Directive: Copy out everything in the material from the line containing "Click the Rep circle indicator" down to its end, word for word. Leave the pictures out of your copy.

Input material:
[start]

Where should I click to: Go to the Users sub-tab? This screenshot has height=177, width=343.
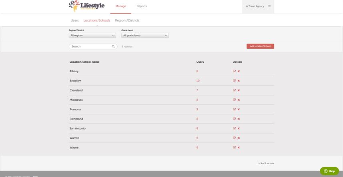pos(74,20)
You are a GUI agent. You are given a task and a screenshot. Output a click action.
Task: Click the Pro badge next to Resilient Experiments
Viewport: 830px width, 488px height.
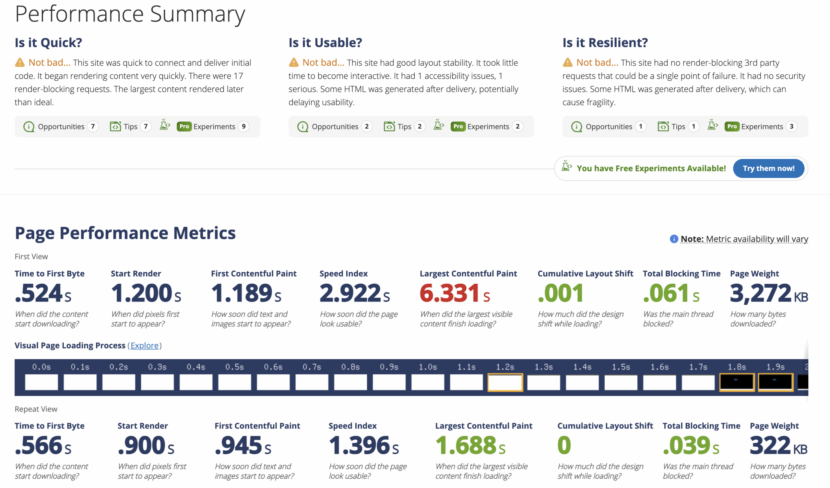pyautogui.click(x=732, y=126)
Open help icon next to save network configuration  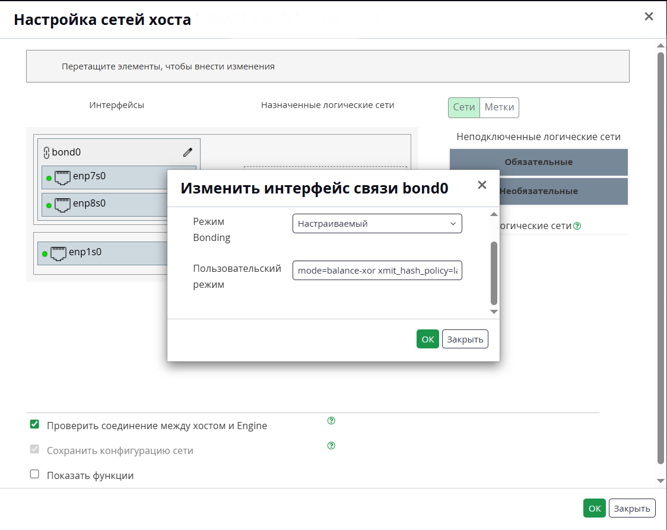[331, 445]
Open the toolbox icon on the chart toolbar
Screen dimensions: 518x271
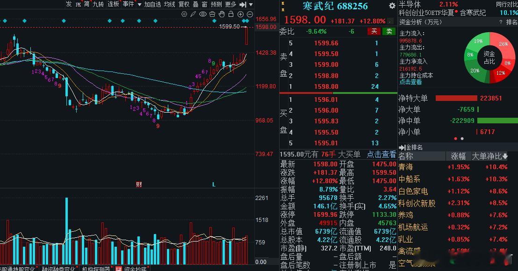click(x=212, y=14)
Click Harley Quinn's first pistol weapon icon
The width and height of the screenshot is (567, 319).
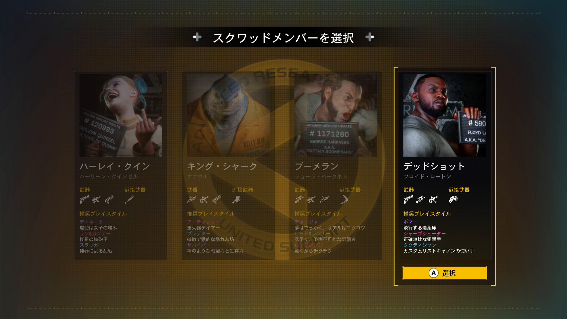[84, 200]
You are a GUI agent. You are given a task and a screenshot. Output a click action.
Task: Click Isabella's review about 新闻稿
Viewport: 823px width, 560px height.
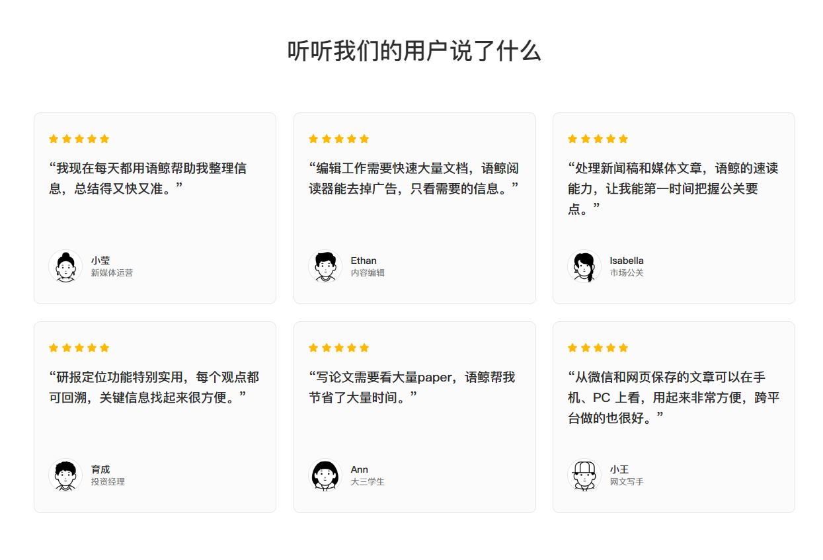pos(673,188)
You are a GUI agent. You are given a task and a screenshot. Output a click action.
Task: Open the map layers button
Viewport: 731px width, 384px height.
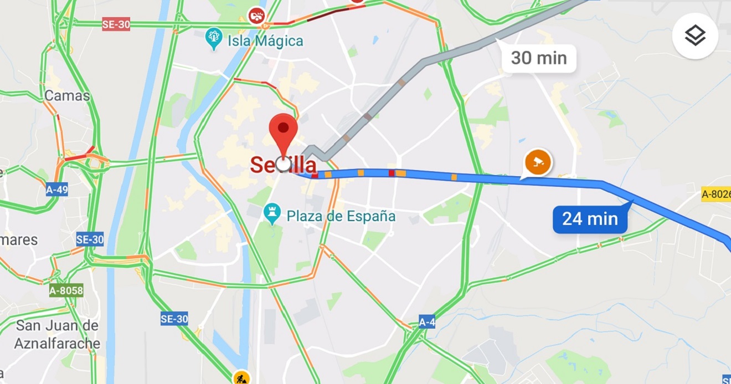click(695, 36)
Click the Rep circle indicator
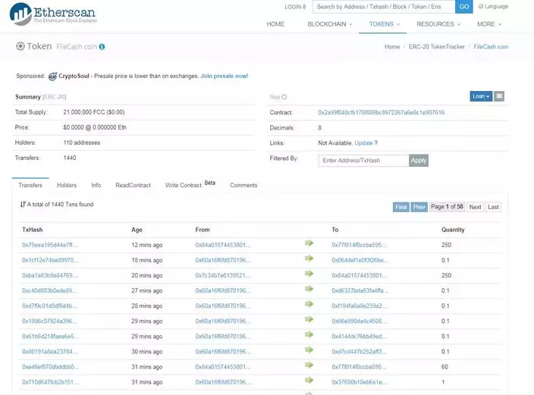534x395 pixels. point(284,97)
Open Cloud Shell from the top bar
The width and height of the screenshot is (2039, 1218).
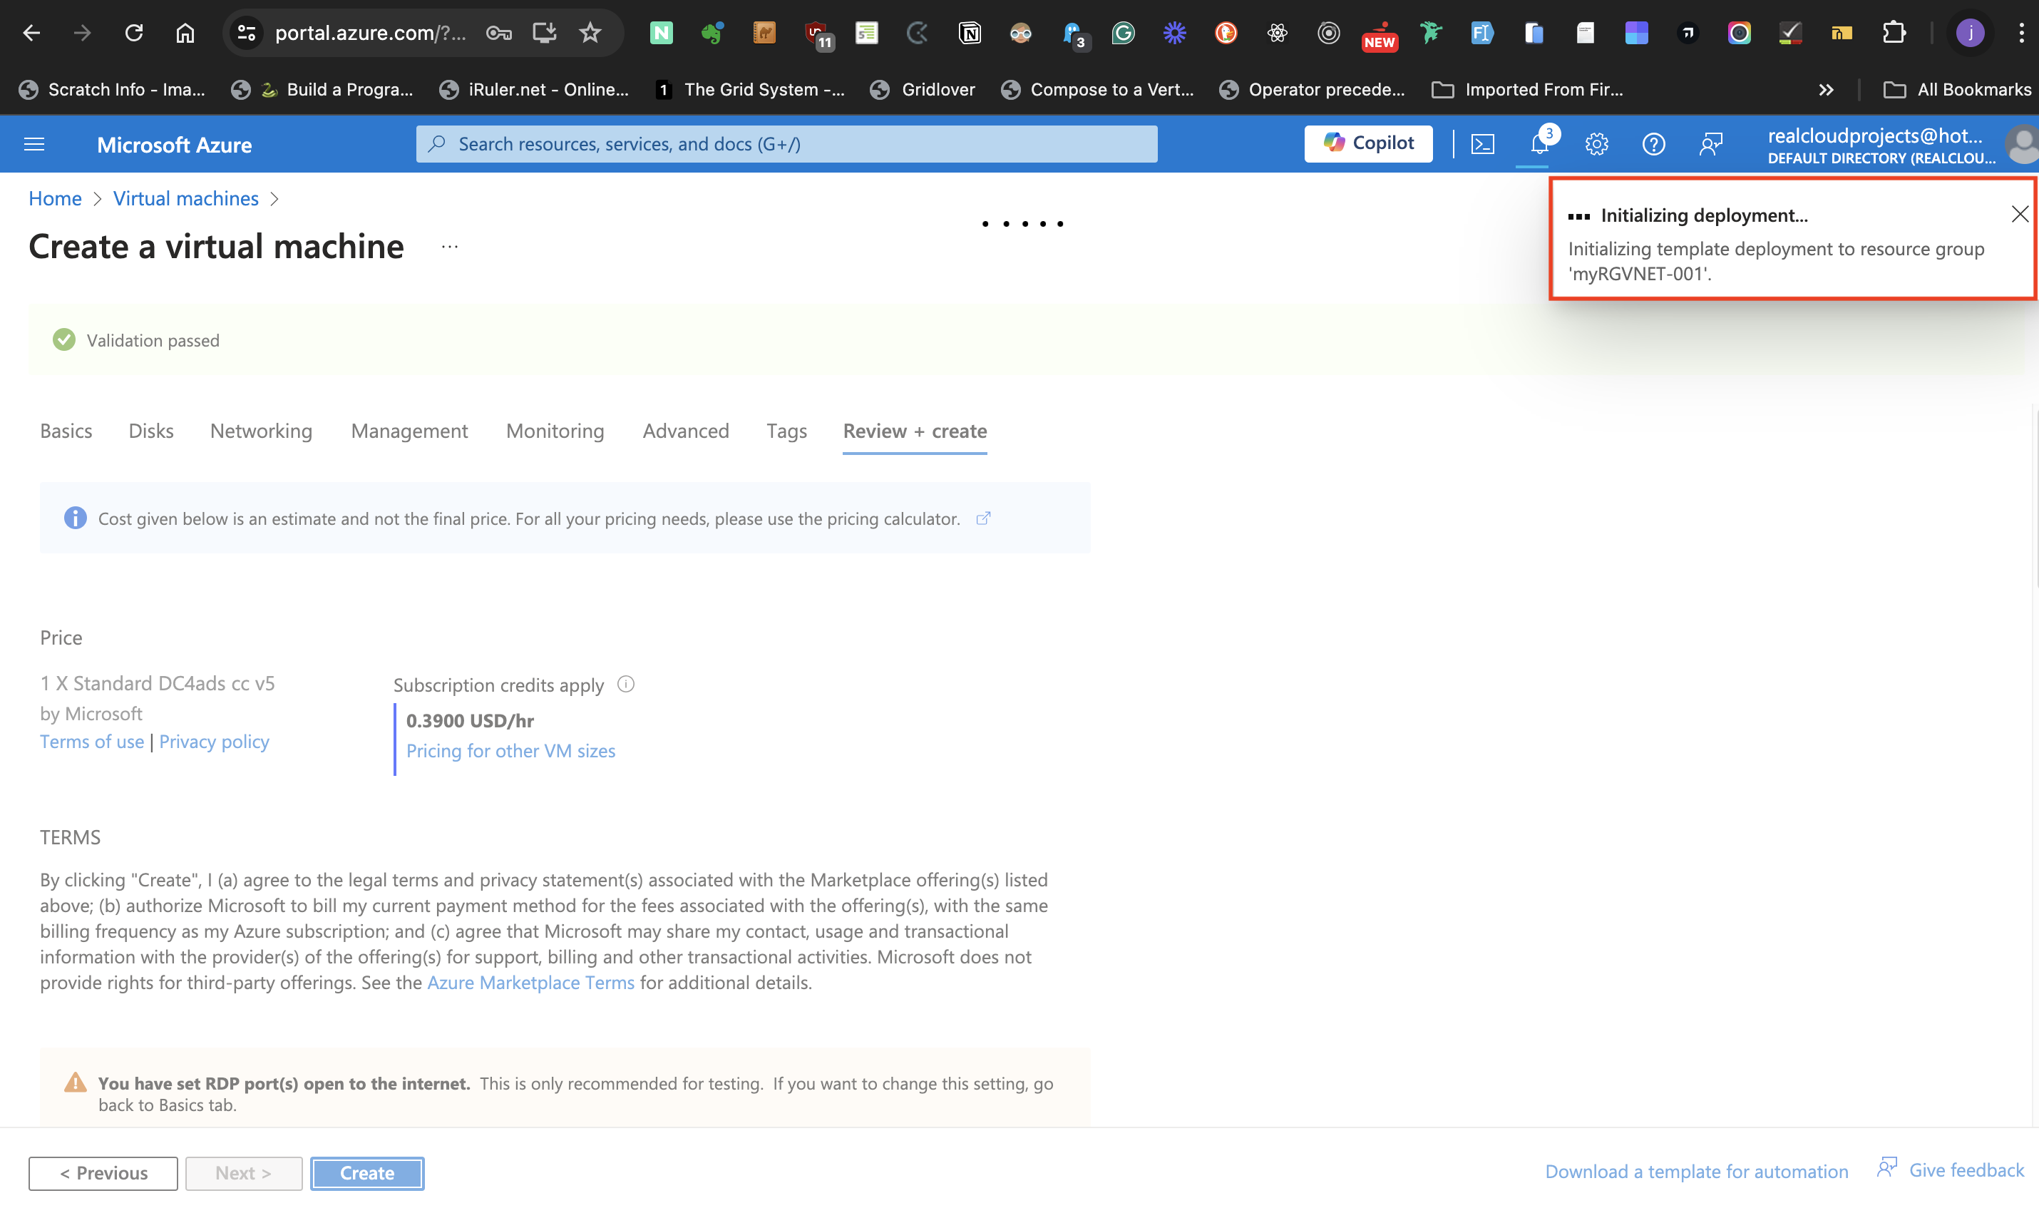tap(1482, 144)
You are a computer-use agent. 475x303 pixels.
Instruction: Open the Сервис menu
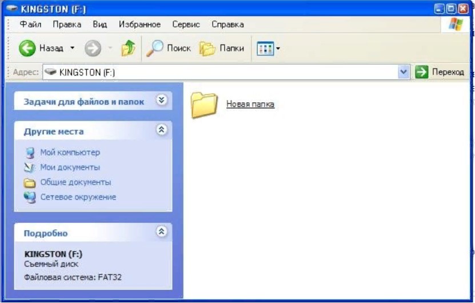[x=186, y=25]
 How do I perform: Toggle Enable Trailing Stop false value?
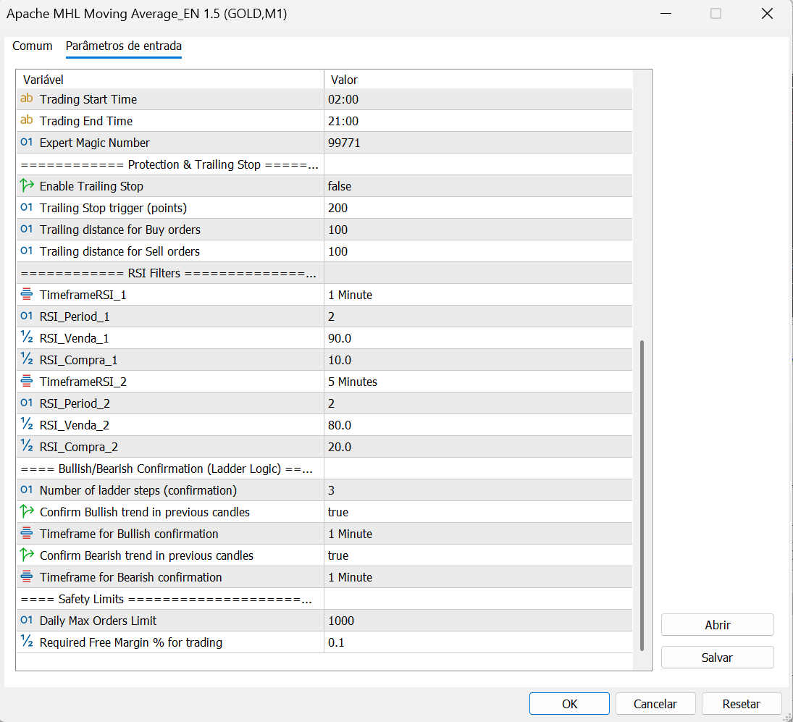pos(478,186)
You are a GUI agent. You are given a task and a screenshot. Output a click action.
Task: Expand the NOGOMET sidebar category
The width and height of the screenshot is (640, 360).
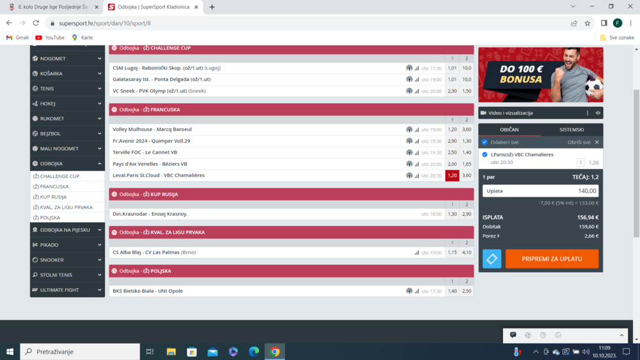click(67, 58)
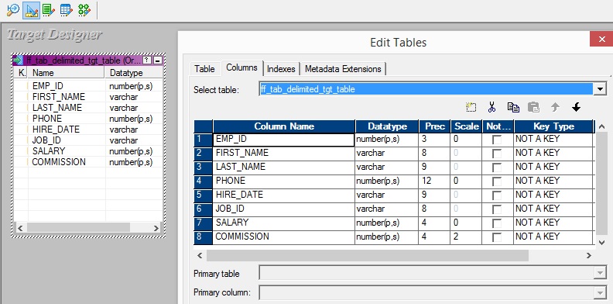Screen dimensions: 613x304
Task: Copy the selected column icon
Action: click(x=513, y=107)
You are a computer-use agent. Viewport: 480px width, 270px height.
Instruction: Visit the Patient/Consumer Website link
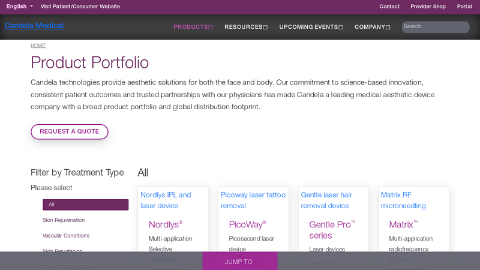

[end]

Answer to this exercise:
Click the Rep circle indicator
534x395 pixels. point(284,97)
Open Cloud Shell from the top bar
The width and height of the screenshot is (2039, 1218).
tap(1482, 144)
You are a computer-use agent. 475x303 pixels.
Instruction: Open the Сервис menu
[x=186, y=25]
 How do I perform: Toggle Enable Trailing Stop false value?
pos(478,186)
You are a GUI agent. You are given a task and a screenshot. Output a click action.
Task: Expand the NOGOMET sidebar category
The width and height of the screenshot is (640, 360).
click(67, 58)
Screen dimensions: 613x304
Task: Copy the selected column icon
Action: click(x=513, y=107)
You are a computer-use agent. Viewport: 480px width, 270px height.
Instruction: Visit the Patient/Consumer Website link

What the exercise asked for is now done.